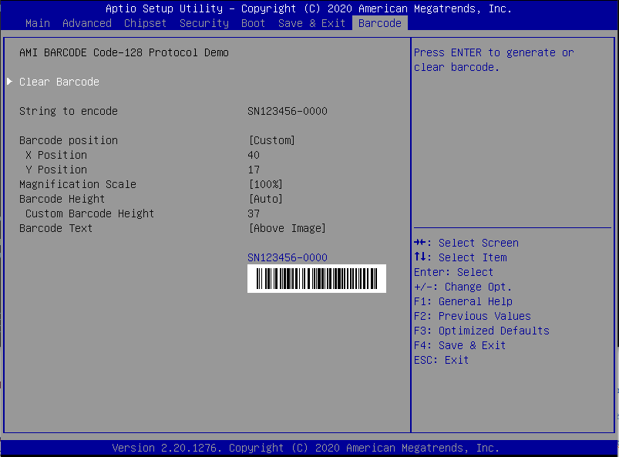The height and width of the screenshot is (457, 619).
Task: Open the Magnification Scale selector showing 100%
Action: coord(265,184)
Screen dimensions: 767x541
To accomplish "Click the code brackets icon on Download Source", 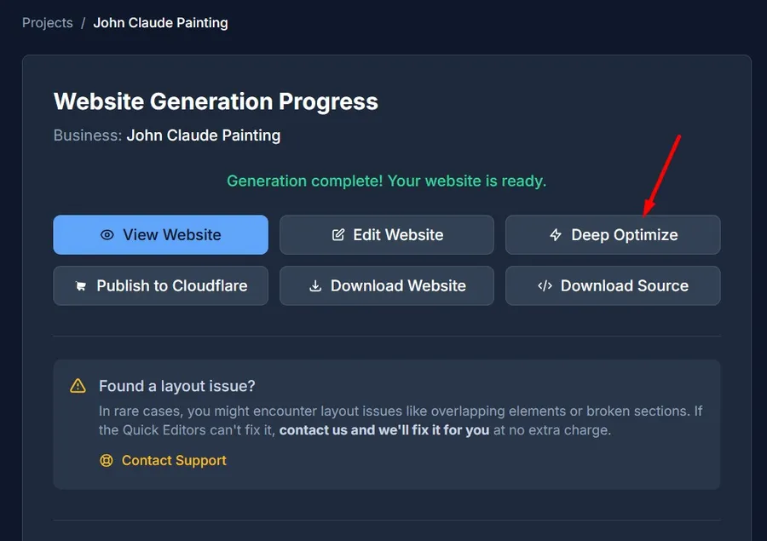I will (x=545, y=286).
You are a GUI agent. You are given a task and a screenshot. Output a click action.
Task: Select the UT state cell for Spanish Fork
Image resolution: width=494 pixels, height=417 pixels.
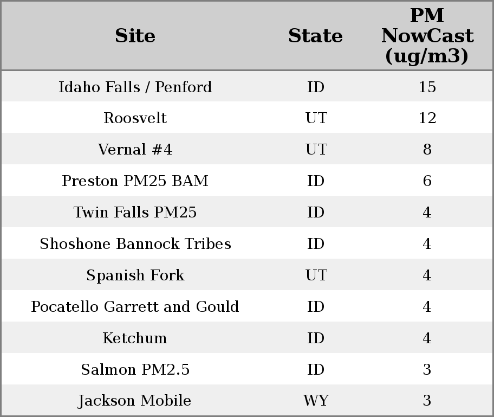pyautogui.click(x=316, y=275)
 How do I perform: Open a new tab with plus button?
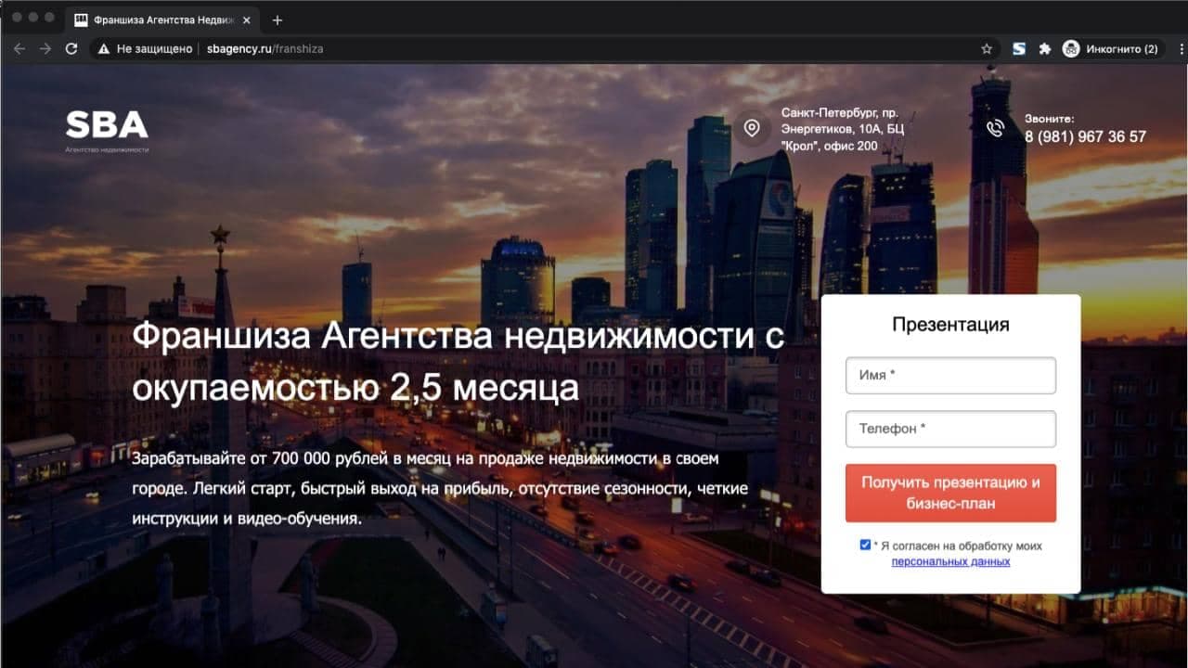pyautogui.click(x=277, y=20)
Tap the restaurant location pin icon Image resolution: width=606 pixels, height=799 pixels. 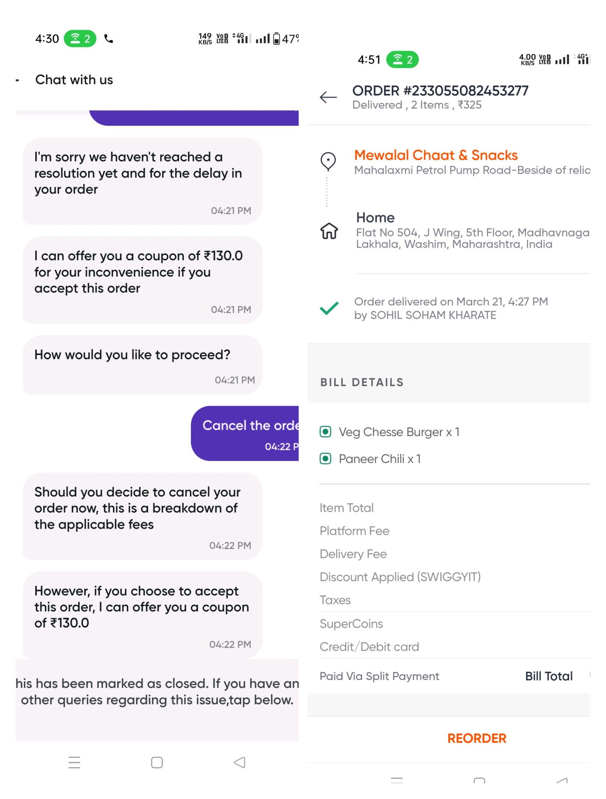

· · · · ·

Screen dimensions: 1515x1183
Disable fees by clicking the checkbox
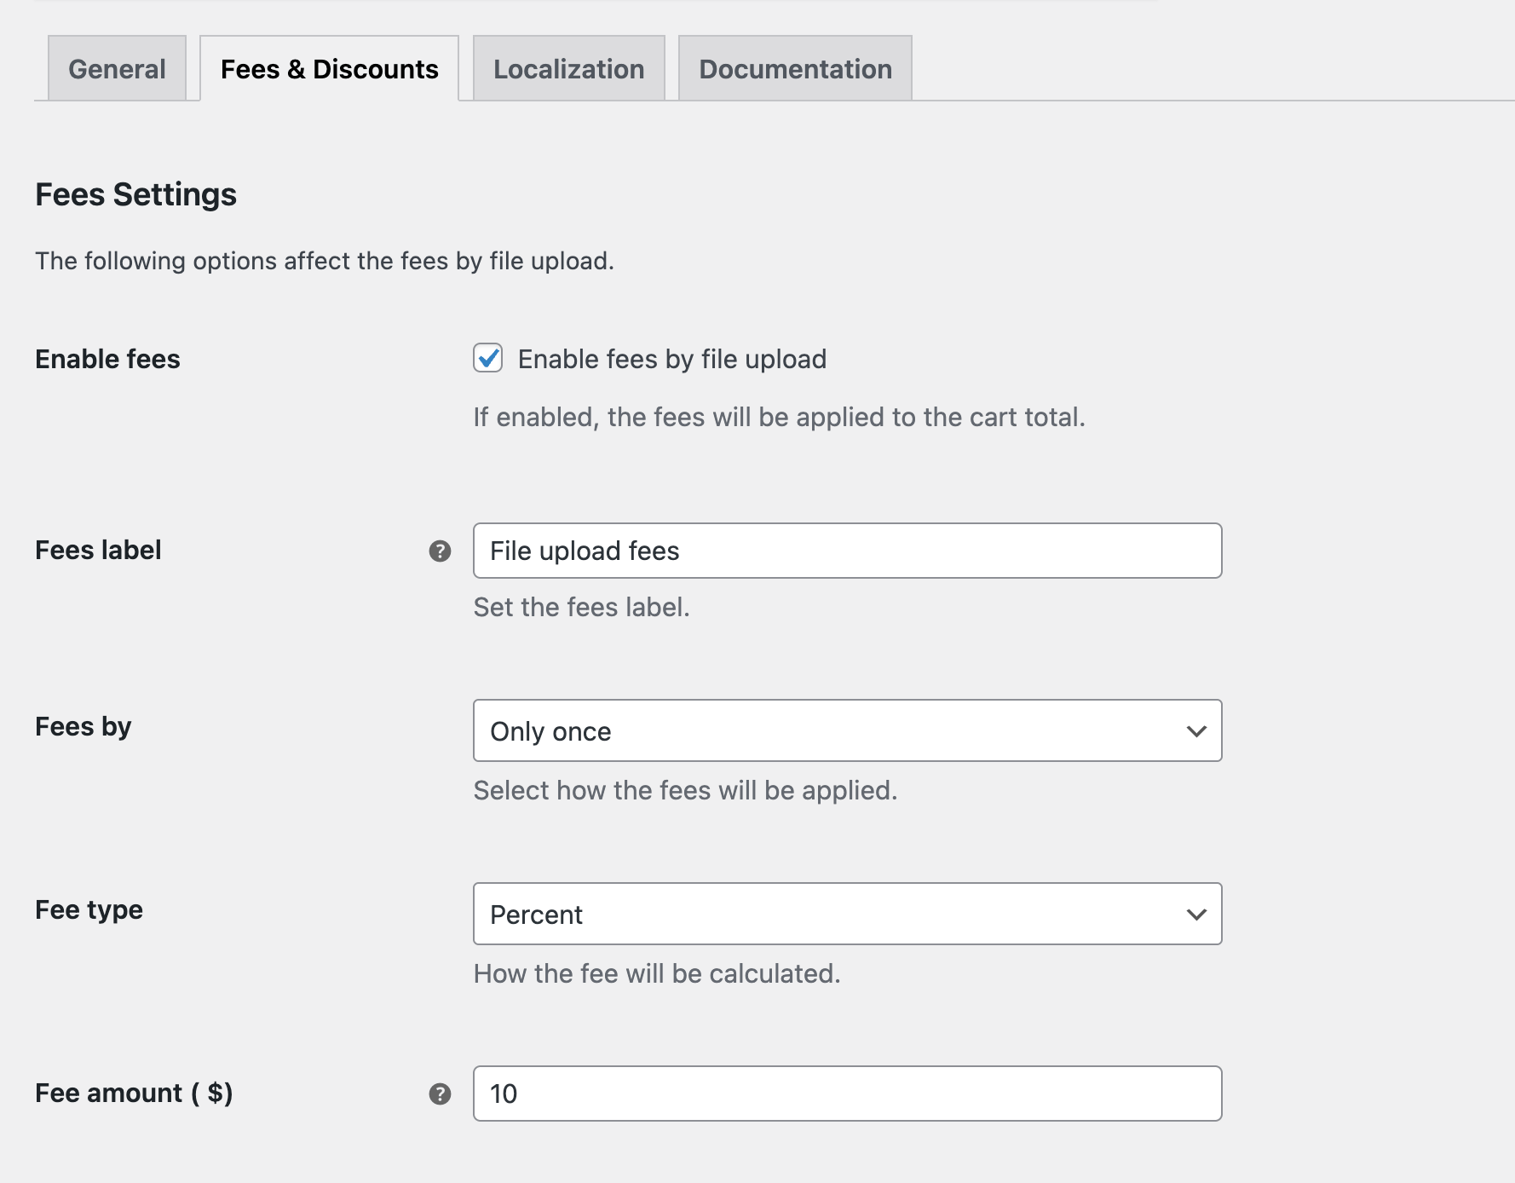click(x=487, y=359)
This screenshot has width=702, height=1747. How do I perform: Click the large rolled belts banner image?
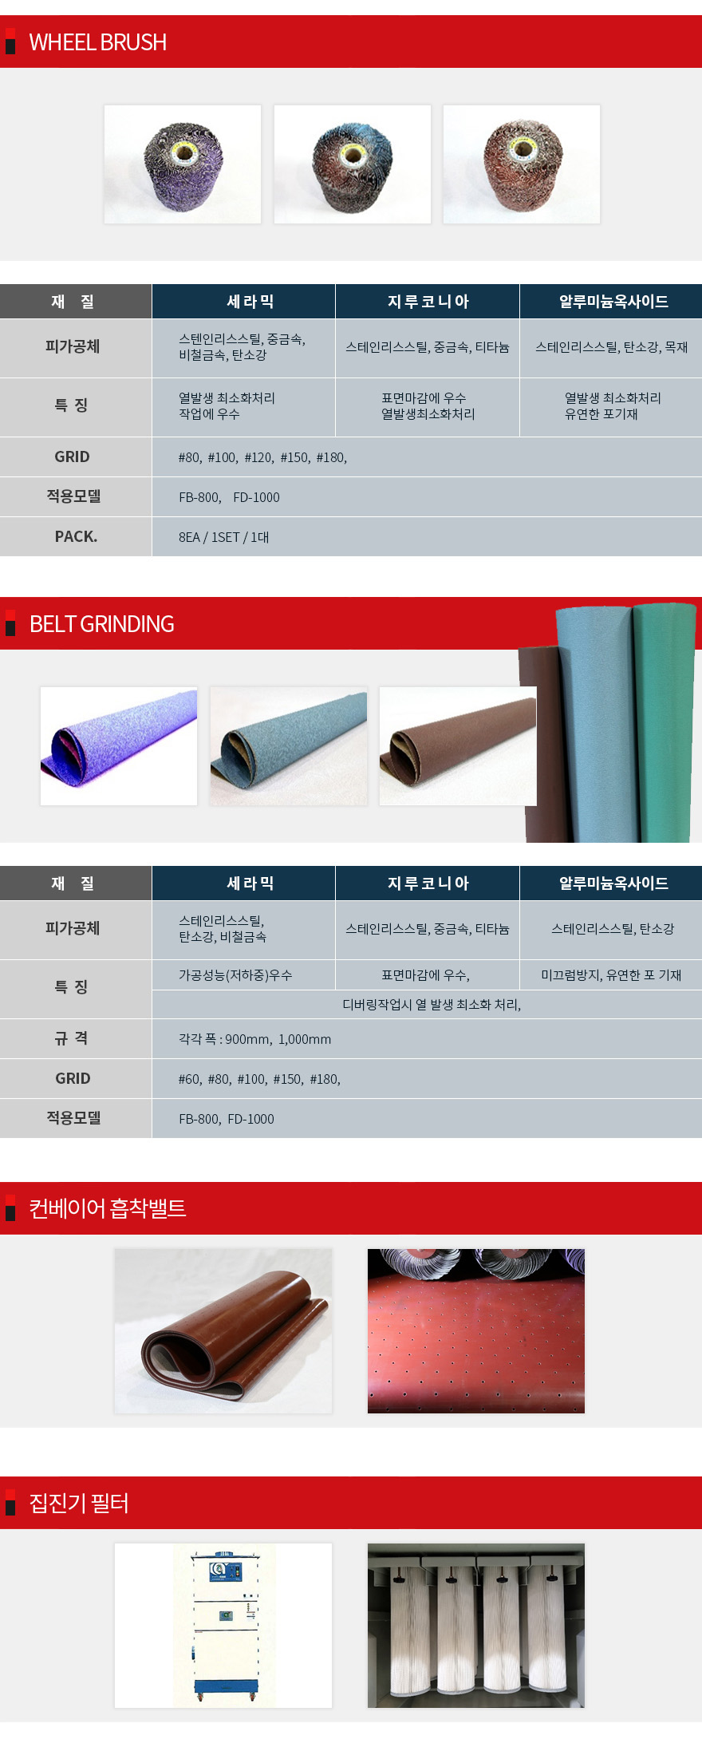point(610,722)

· · · · ·

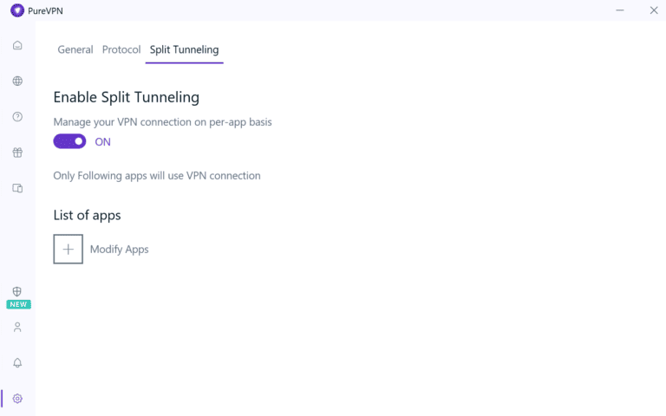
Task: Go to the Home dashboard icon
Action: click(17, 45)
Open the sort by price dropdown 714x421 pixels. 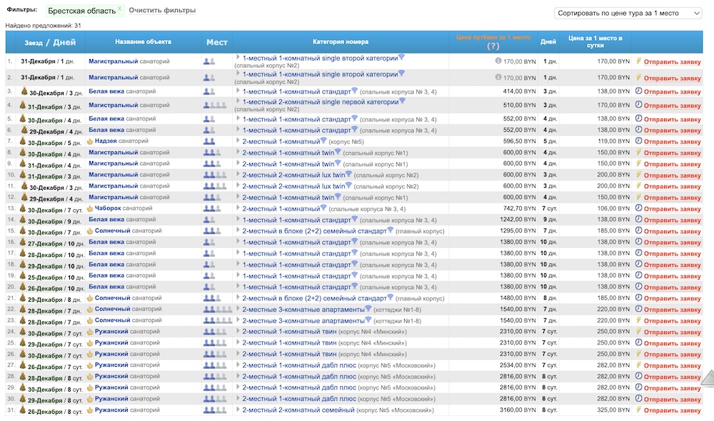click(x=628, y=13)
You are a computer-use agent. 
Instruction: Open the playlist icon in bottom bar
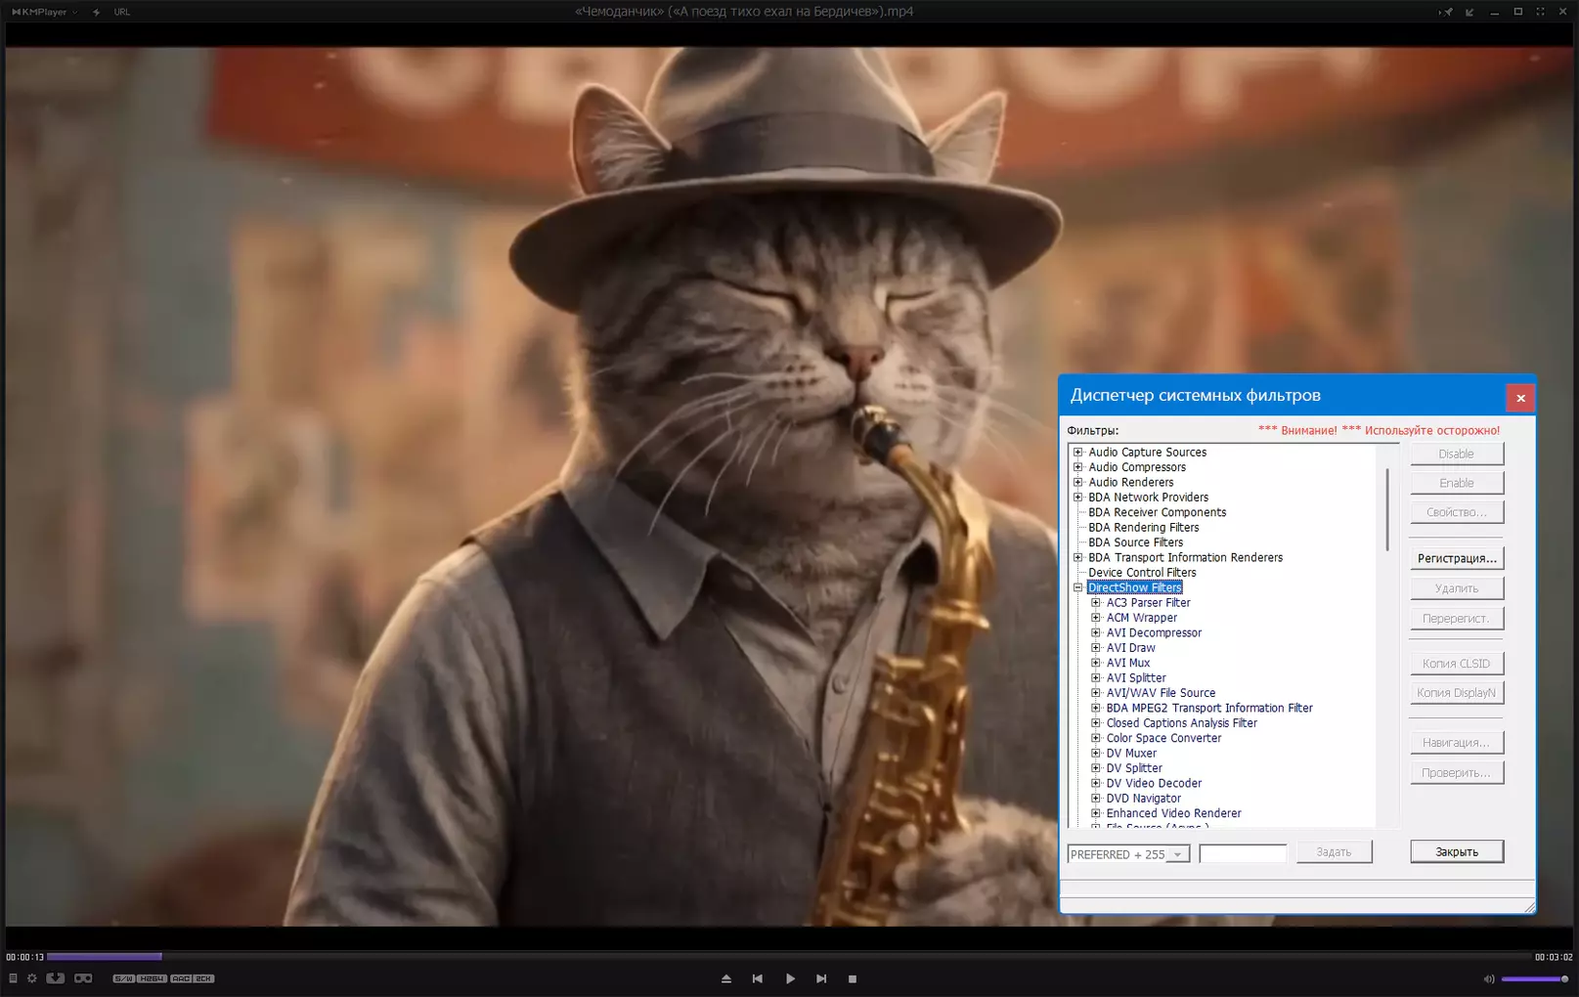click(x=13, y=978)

· · · · ·

# [WHAT TO WORK ON]
What is the number of lines in the listing that contain the string "agent"? Give it alone.

# [YOUR RESPONSE]
2